#### [Extracted entries]
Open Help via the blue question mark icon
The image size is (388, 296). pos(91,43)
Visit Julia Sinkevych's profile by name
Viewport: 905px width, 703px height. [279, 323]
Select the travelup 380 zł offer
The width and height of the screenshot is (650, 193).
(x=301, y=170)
--
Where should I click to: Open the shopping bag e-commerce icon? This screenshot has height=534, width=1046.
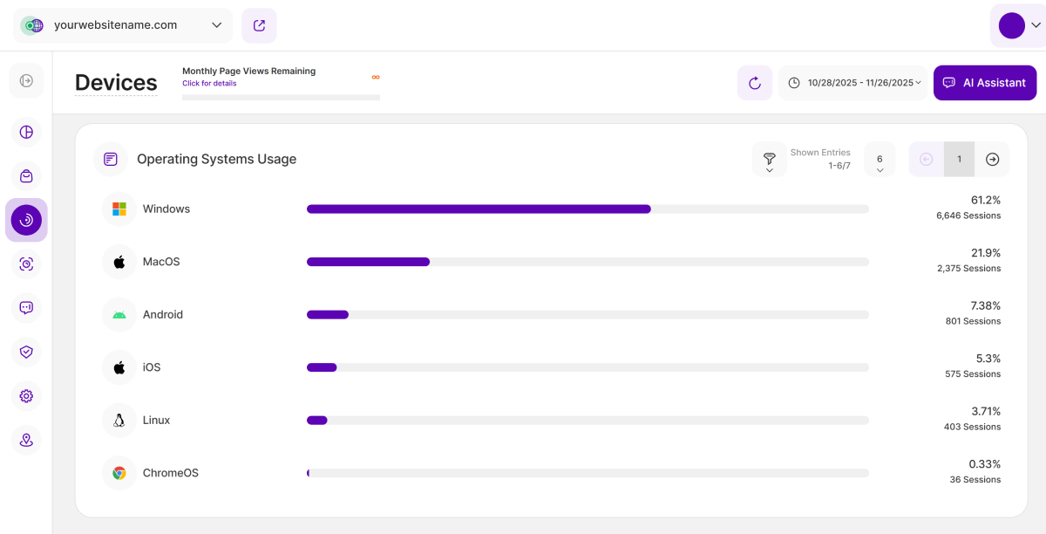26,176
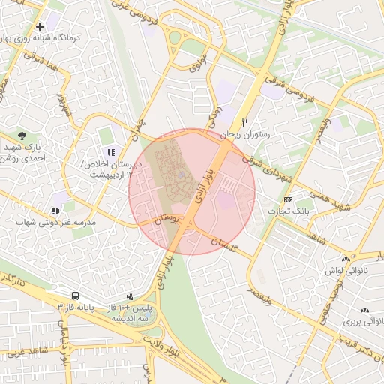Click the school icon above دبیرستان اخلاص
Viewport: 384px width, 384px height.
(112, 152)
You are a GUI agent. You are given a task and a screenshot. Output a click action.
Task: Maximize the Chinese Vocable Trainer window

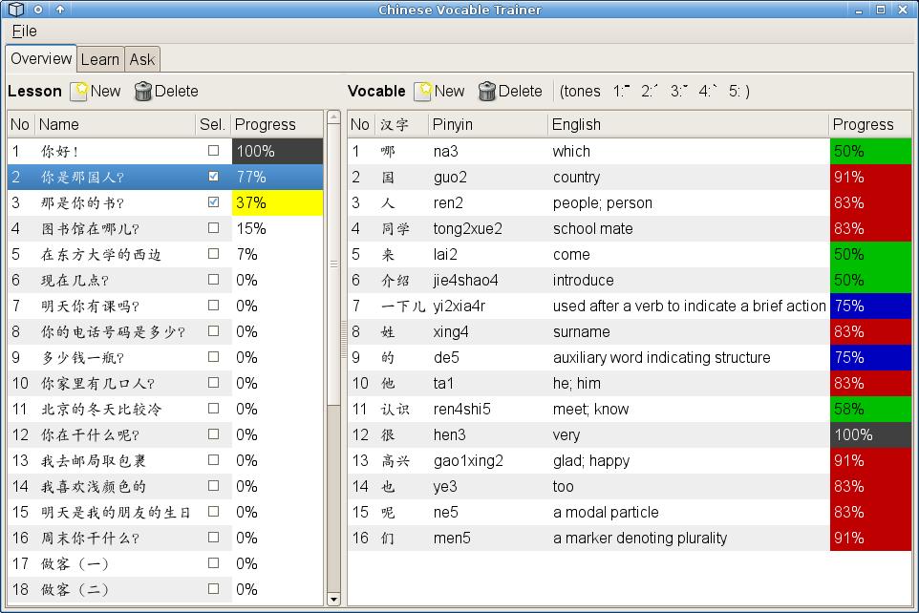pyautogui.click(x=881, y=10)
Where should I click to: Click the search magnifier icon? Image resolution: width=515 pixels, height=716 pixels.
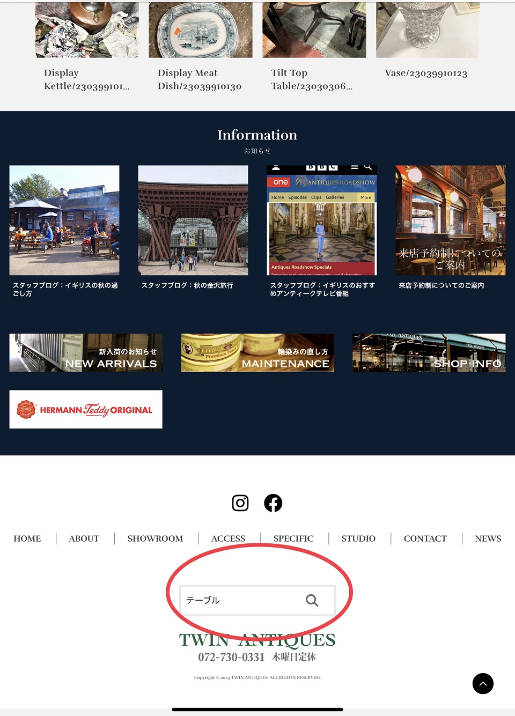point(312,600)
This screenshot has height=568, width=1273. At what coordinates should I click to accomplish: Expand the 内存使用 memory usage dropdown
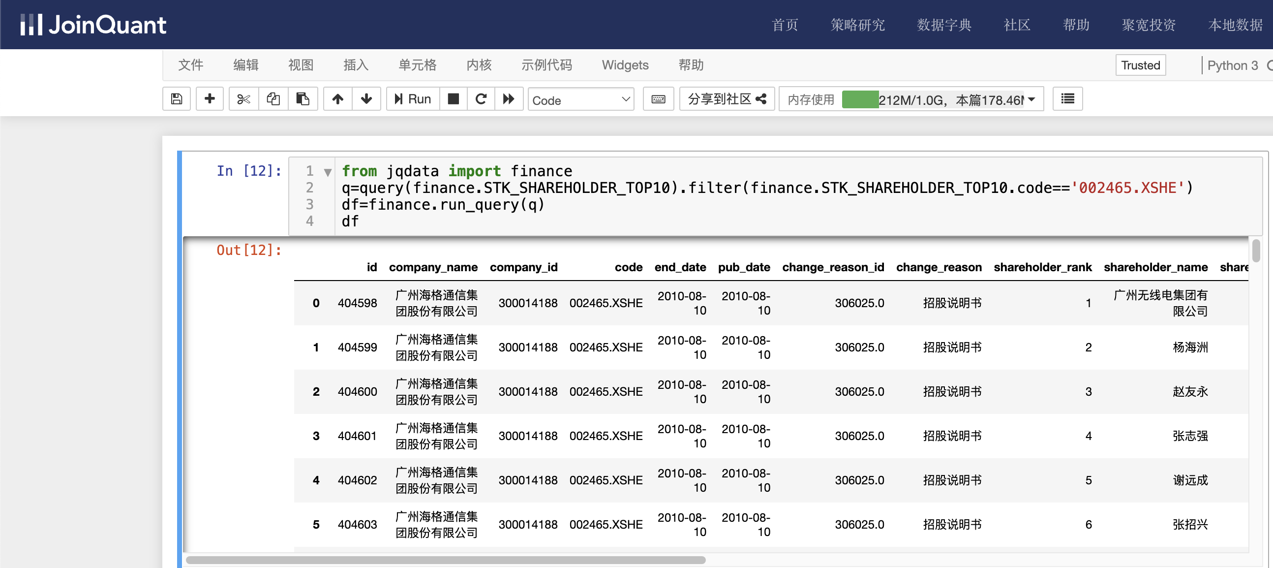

#### [What is being asked]
Can you return, unchanged, the material from the line containing "You are a GUI" through the line containing "This screenshot has height=568, width=1273.", leaving the pictures out?

#### [Result below]
You are a GUI agent. You are given a task and a screenshot. Output a click action.
Task: Maximize the Chinese Vocable Trainer window

pyautogui.click(x=881, y=10)
Where should I click to: Click the search magnifier icon? Image resolution: width=515 pixels, height=716 pixels.
point(312,600)
This screenshot has height=568, width=1273. At what coordinates should I click to accomplish: Expand the 内存使用 memory usage dropdown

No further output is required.